━━ DOCUMENT EXCERPT

Teemu Selanne’s 600th goal helps lift Ducks
Teemu Selanne learned to skate in his native Finland at 5 years old, and joined his first team at 8.
“Back home, it’s like in Canada, every corner has a rink, outdoor rinks,” he said.
He scored his first NHL goal at 22, and Sunday night, at 39, he scored his 600th, knocking the puck in from the left side of the net on a power play 34 seconds into the second period after Colorado goaltender Craig Anderson sprawled to stop a shot and Scott Niedermayer passed to Selanne for a wide-open net.
“If I would have missed that, I would have been really disappointed,” Selanne said after the Ducks’ 5-2 win at the Honda Center, their fourth in a row. “That goal was one of the easiest. My daughter would put that in.”
His daughter, Veera, is 2 1/2.
With the goal, Selanne became the 18th NHL player to score 600 goals, and only the third European, behind Jaromir Jagr and Jari Kurri. It was Selanne’s 216th power-play goal, 10th in NHL history.
His teammates emptied the bench, mobbing him in a corner of the ice, and the fans gave him a sustained ovation before Selanne took a little curtain call.
“I don’t like big ceremonies. Even tonight, [ Jason] Blake and a couple of my teammates were pushing me, like go out there, enjoy it,” Selanne said. “I felt embarrassed, stealing the show or something.”
Selanne’s goal broke the sense of anticipation that accompanied almost every shift since his 599th on March 14, with teammates clearly trying to set him up.
“There was a little underlying feeling when you’re on the ice with him,” Niedermayer said. “You want to at least give him the opportunity. It shows what kind of teammate and person he is. He is a great guy and we were definitely pulling for him.”
It’s likely not the final milestone for Selanne — his next goal will tie boyhood idol Kurri at 601 — but he is in the diminishing days of his career after considering retirement before.
He burst into the NHL in 1992-93 with Winnipeg with a rookie-record 76 goals. One of his teammates was Randy Carlyle, now the Ducks coach.

━━━━
━━ DATA PROVIDED

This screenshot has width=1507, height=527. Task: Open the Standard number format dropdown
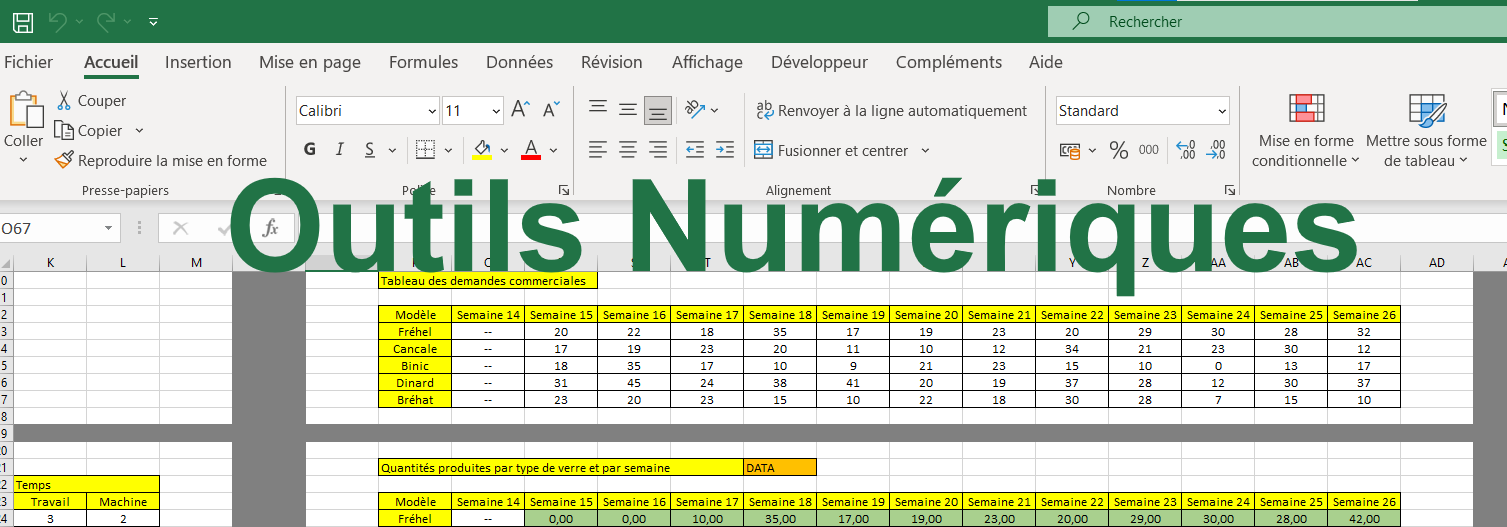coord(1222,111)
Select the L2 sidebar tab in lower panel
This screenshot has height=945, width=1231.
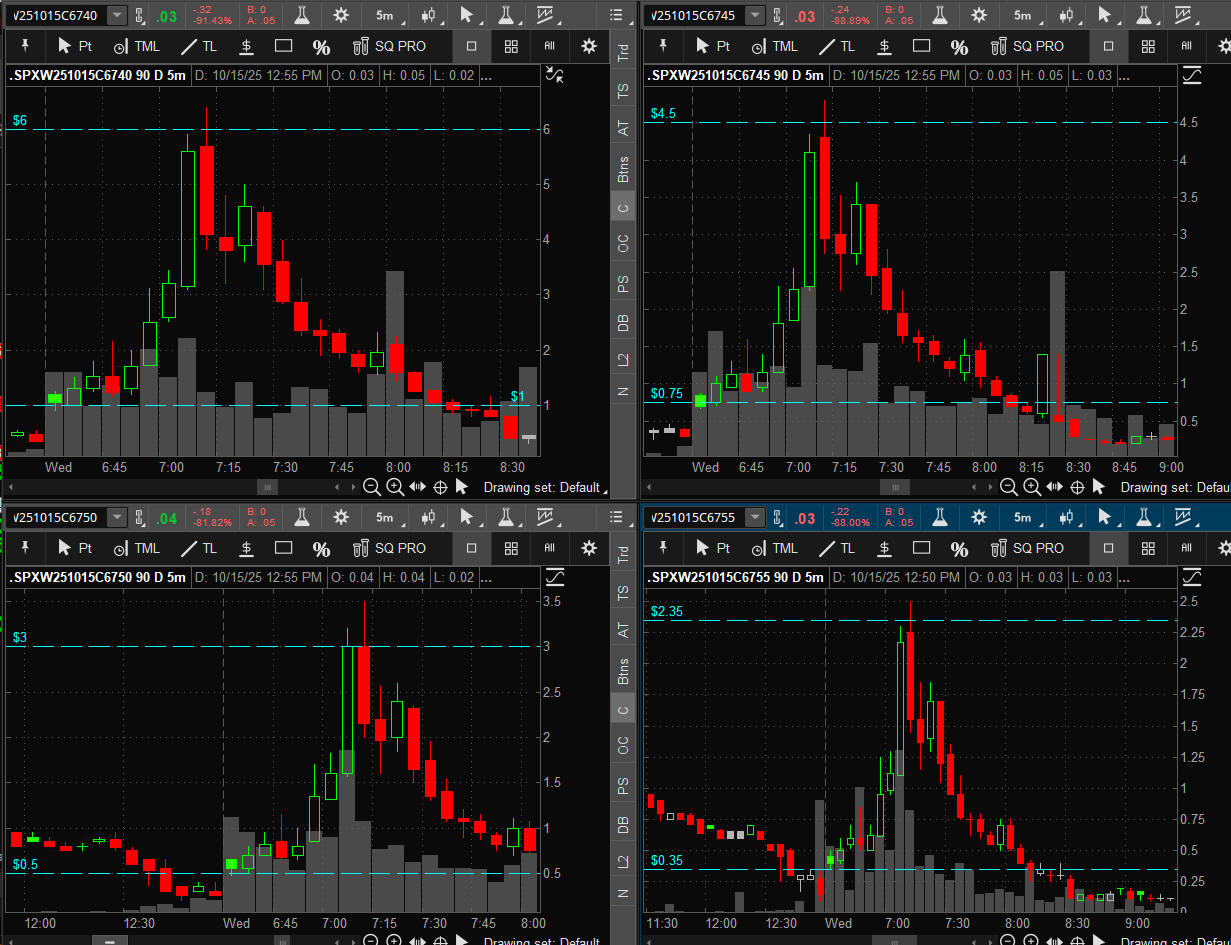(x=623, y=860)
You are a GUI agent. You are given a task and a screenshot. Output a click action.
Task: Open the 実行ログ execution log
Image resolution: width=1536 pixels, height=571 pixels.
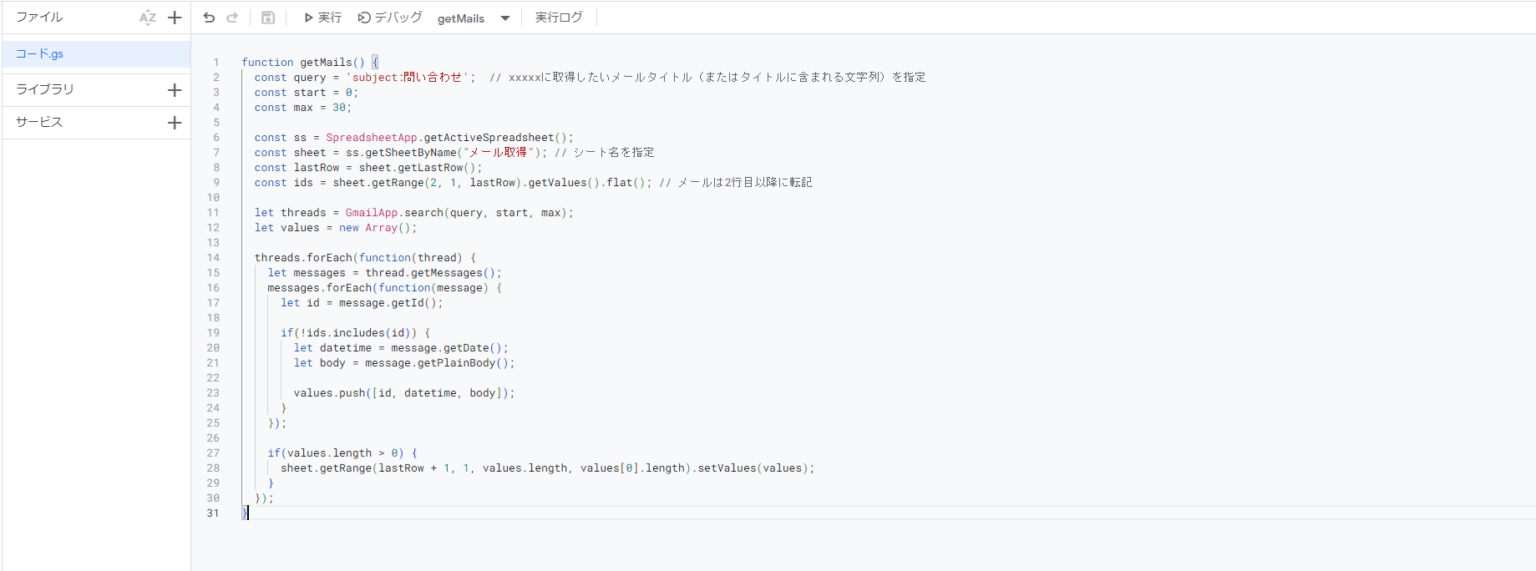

━━━━

> TASK TO COMPLETE:
Copy out the full news article about Teemu Selanne's 600th goal word for word.

> TASK ANSWER:
Teemu Selanne’s 600th goal helps lift Ducks
Teemu Selanne learned to skate in his native Finland at 5 years old, and joined his first team at 8.
“Back home, it’s like in Canada, every corner has a rink, outdoor rinks,” he said.
He scored his first NHL goal at 22, and Sunday night, at 39, he scored his 600th, knocking the puck in from the left side of the net on a power play 34 seconds into the second period after Colorado goaltender Craig Anderson sprawled to stop a shot and Scott Niedermayer passed to Selanne for a wide-open net.
“If I would have missed that, I would have been really disappointed,” Selanne said after the Ducks’ 5-2 win at the Honda Center, their fourth in a row. “That goal was one of the easiest. My daughter would put that in.”
His daughter, Veera, is 2 1/2.
With the goal, Selanne became the 18th NHL player to score 600 goals, and only the third European, behind Jaromir Jagr and Jari Kurri. It was Selanne’s 216th power-play goal, 10th in NHL history.
His teammates emptied the bench, mobbing him in a corner of the ice, and the fans gave him a sustained ovation before Selanne took a little curtain call.
“I don’t like big ceremonies. Even tonight, [ Jason] Blake and a couple of my teammates were pushing me, like go out there, enjoy it,” Selanne said. “I felt embarrassed, stealing the show or something.”
Selanne’s goal broke the sense of anticipation that accompanied almost every shift since his 599th on March 14, with teammates clearly trying to set him up.
“There was a little underlying feeling when you’re on the ice with him,” Niedermayer said. “You want to at least give him the opportunity. It shows what kind of teammate and person he is. He is a great guy and we were definitely pulling for him.”
It’s likely not the final milestone for Selanne — his next goal will tie boyhood idol Kurri at 601 — but he is in the diminishing days of his career after considering retirement before.
He burst into the NHL in 1992-93 with Winnipeg with a rookie-record 76 goals. One of his teammates was Randy Carlyle, now the Ducks coach.